Dose-dense temozolomide: is it still promising?

Abstract

Glioblastoma (GBM) has proven to be incurable despite recent progress on its standard of care using temozolomide (TMZ) as the main trunk of initial therapy for newly diagnosed GBM. One of the main reasons accounting for the dismal prognosis is attributed to lack of active therapeutic regimens at recurrence. Since TMZ is the most active cytotoxic agent against GBM, and the standard dosing of TMZ has shown favorable safety profile in clinical trials, re-challenge with TMZ in increased dose density schedules for recurrent tumors that have evaded from prior standard TMZ therapy appears to be a rational approach and has been intensively exploited. A number of phase II clinical trials using different alternating scheduling of dose-dense TMZ (ddTMZ) have shown superior efficacy over the standard TMZ or historical controls with other alkylating agents including nitrosoureas and procarbazine. One ddTMZ schedule, consisting of a 21-days on/7-days off regimen was applied to newly-diagnosed GBM as the adjuvant monotherapy after completion of combined radiation and TMZ and failed to demonstrate survival benefit in a large phase III trial (RTOG 0525).
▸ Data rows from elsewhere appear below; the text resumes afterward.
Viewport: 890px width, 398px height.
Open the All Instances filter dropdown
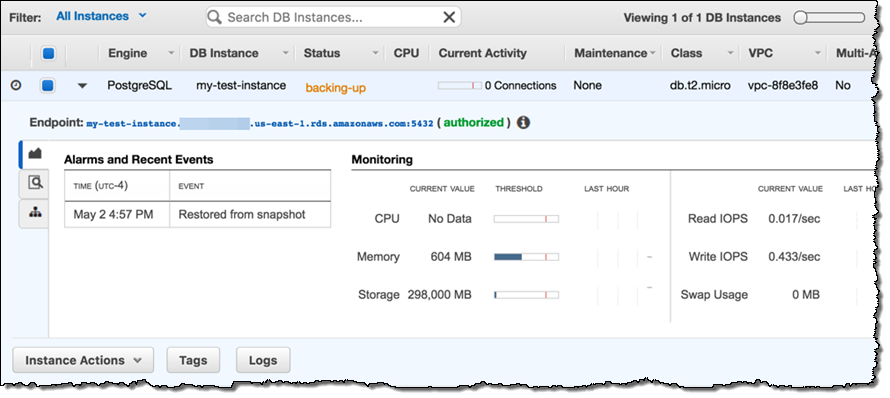pos(101,16)
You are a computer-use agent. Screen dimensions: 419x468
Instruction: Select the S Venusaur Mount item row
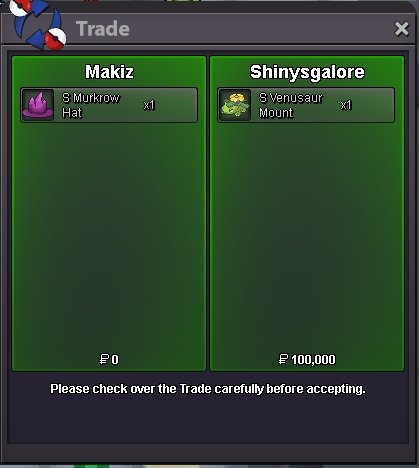pyautogui.click(x=306, y=105)
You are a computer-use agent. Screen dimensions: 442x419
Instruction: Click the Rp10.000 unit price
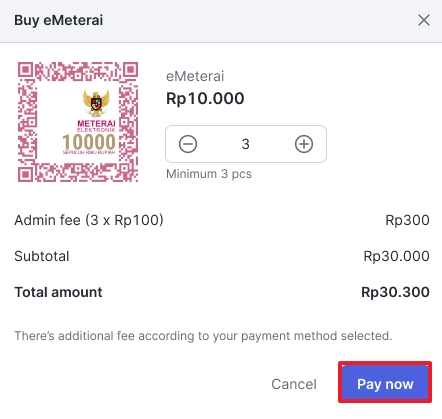[205, 99]
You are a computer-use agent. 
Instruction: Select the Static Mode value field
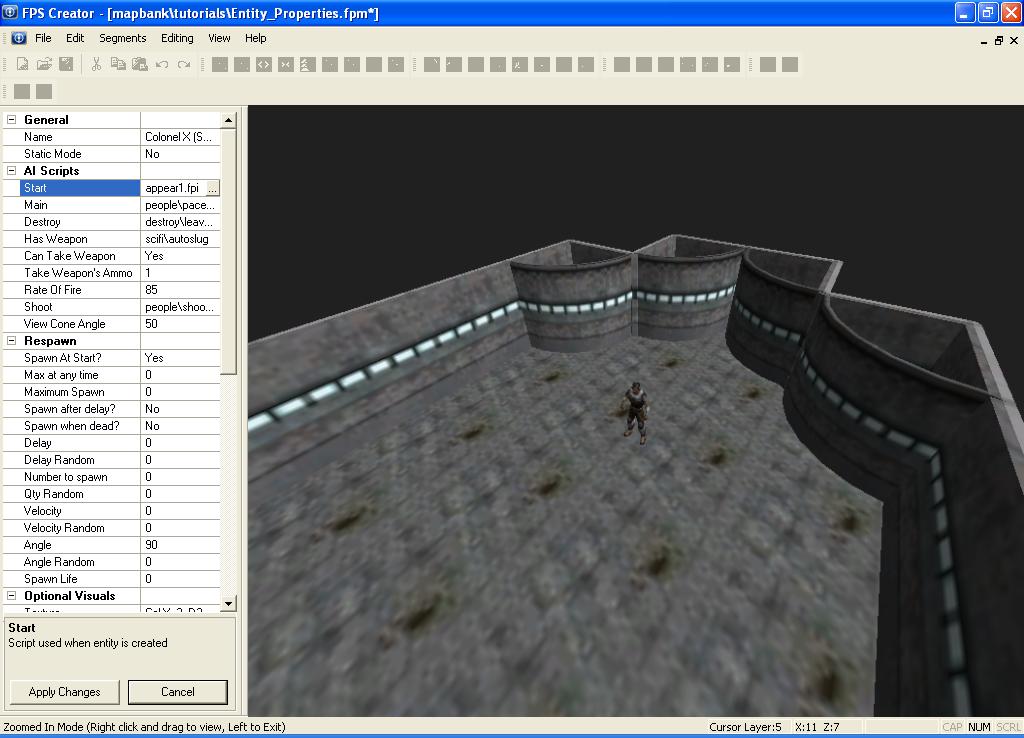180,154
Thus its role in TMZ-pretreated, recurrent GBM should be carefully pursuit in randomized trials, e.g., planned JCOG 1308 trial comparing a 7-days on/7-days off ddTMZ regimen used upfront at the first relapse followed by bevacizumab on progression versus bevacizumab alone, investigating whether insertion of ddTMZ prior to bevacizumab could bestow better outcome in the recurrent setting. In this article, mode of action, past trials, and future directions of ddTMZ therapy are discussed.

Fig. 1

Molecular pathways of temozolomide (TMZ)-induced deoxyribonucleic acid (DNA) methylation and cytotoxic effects. TMZ preferentially methylates O⁶ positions of guanine residues in DNA (m), forming O⁶-methylguanine (O⁶-MG). At DNA replication, O⁶-MG mismatches to thymine (T) instead of cytosine (C), which is then repaired by the mismatch repair (MMR) system that removes the mismatched thymines. However, the O⁶-MG lesions remain in DNA, leading to repetition of MMR which then results in DNA double strand breaks and finally in cell death. A DNA repair enzyme O⁶-methylguanine-DNA methyltransferase (MGMT) specifically removes methyl adducts from O⁶-MG and repairs DNA to normal, thereby becomes inactivated itself and degraded through the ubiquitin system (suicide enzyme). MGMT proficient cells are thus resistant to TMZ. Alternatively, tumor cells may also become resistant if MMR system is deficit or inactivated, because of lack of DNA double strand break. Modified from the reference (Nagane, 2010).

Fig. 2

Approaches to deplete MGMT. Interferon (IFN)-β has been shown to suppress MGMT mRNA expression, thereby an enhanced efficacy may be expected by combining IFN-β with TMZ which has been tested in JCOG 0911 trial. O⁶-benzylguanine and PaTrin-2 are potent substrates for MGMT to be used for MGMT depletion. Since temozolomide (TMZ) induces O⁶-methylguanine (O⁶-MG), a major substrate for MGMT, dose intensified TMZ may generate a higher amount of O⁶-MG, leading to MGMT consumption and sensitization of cells to TMZ. CDDP: cis-diamminedichloro-platinum (II), JCOG: Japan Clinical Oncology Group, MGMT: methylguanine-DNA methyltransferase, mRNA: messenger RNA.

Fig. 3

A representative case of successful dose-dense temozolomide (ddTMZ) treatment after failure to standard adjuvant TMZ. A male, 64-year-old patient with multiple left parieto-temporal glioblastomas (GBMs) underwent subtotal resection of the temporal lesion, followed by radiotherapy concomitant with TMZ. After he received adjuvant TMZ for 2 cycles, the parietal lesion progressed (A–D), which was treated with 7-days on/7-days off ddTMZ, leading to shrinkage of the tumor (E, G, H) and reduction of brain edema (F). Gadolinium-enhanced T₁-weighted axial (A, E), coronal (C, G), and sagittal (D, H) images and fluid-attenuated inversion recovery (FLAIR) images (B, F) taken prior to ddTMZ (A-D) and 4 months after initiation of ddTMZ (E–H) are shown.